A possible approach to addressing this dependency may be to introduce a RegionType enumeration such as Top, Bottom, Left, Right, Center, StatusBar, Menu, Toolbar, etc. In which case, the LayoutManager could resolve these regions regardless of string names.

I have not tested the LayoutManager in all possible scenarios, such as nested layouts and custom RegionAdapters, or with Silverlight.

You can download the LayoutManager source code here.


headbiznatch said...

Just wanted to say thanks for sharing the layout manager - I'm learning a lot from it.

rgramann said...

Thanks headbiznatch, glad to see it's of some use.

mahe said...

Hi Ron,

First of all, thanks a ton for the layout manager in Prism V2. Its an eye opener for us. We are trying to use nested layouts in our application (a layout's view can contain another layout or a view/module). With minimal code change to layout manager its working fine - just made sure the remove layout is not called if the current layout is shell. Now, wanted to know the challenges we might face in terms of dealing with all the child layouts and modules (esp. handling events and context across the tree(parent-child layouts)) It would be of great help if you can throw some light on this.
Thanks in advance,

rgramann said...

Hi Mahendran,

Thanks for your comments. I'm glad you found it useful.
Regarding the events with child layouts, I wouldn't think there would be too much difficulty if you were using the EventAggregator. My personal preference is to do as much with Commands (like the DelegateCommand) as possible, and publish events for system-wide notifications.
For sharing context you may want to consider implementing a Controller.

mahe said...

Thanks Gramann.

We are using EventAggregator and exploring Delegatecommands and controllers. If you have any reference implementations in this regard, please share with us.

Thanks again,

rgramann said...

Hi Mahendran,

Unfortunately all the code I have which uses these is confidential client code. I'm in the middle of a large Prism project, which is consuming most of my time. If I get a free moment I will put together a sample project which illustrates the use of these technologies.

mahe said...

Thanks for all your replies amidst your busy schedule.

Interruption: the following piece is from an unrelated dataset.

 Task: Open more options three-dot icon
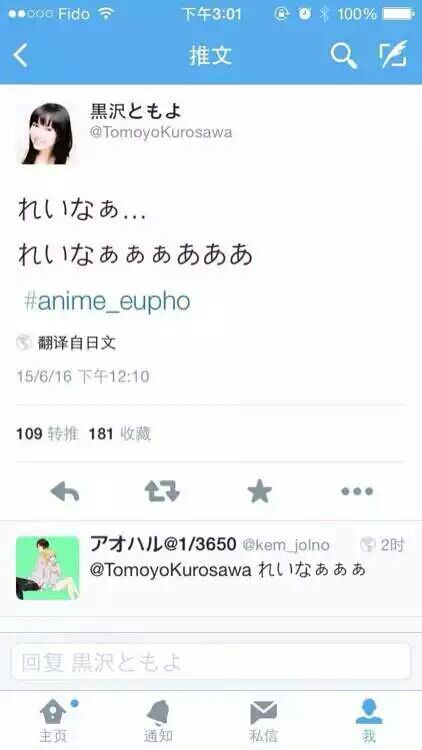pyautogui.click(x=357, y=491)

Also good to know that you are in big prism project. I will be checking this post for your sample project (hoping that you will get some free time :-)). Thanks again.

Anonymous said...

Hi Ron,
Is it possible to just load the layout(which will have regions defined) without the views, and then we can load views into these regions from within other modules.

rgramann said...

One of the design goals with the Layout Manager is to take the responsibility of seating the views into regions away from Modules or the Shell and place it with an external mechanism.

Seating views into regions from within Modules greatly reduces the reusablility of the Module.

Anonymous said...

Thanks so much Ron, that's correct, however i am dealing with a specific problem right now, we have to support multiple layouts but we already have code written that defines multiple regions in Shell ( basically they have placed many into the single column of a grid and somehow managing multiple layouts). My idea is to load the required layout in Shell before any of the views are loaded, and then allow these Module/Controllers to continue loading the views into the regions as they are doing already.

Anonymous said...

Thanks so much, this article is eye opener for me, there is so much to learn. I have downloaded the code for the article and ran it it's working fine.
One thing i do not understand clearly is how Visual Studio Intellisence is working fine if we try to add Layouts in the file -LayoutConfiguration.xaml, it works fine in the original project that i downloaded, however i have crated another project and using my LayoutConfiguration.xaml file but there the Intellisence is not working. Just wondering how VS-2008 is able to proviode intellisence in this case since we do not have specified any dtd or schema for LayoutConfiguration.xaml. If you can please comment on this that will be great.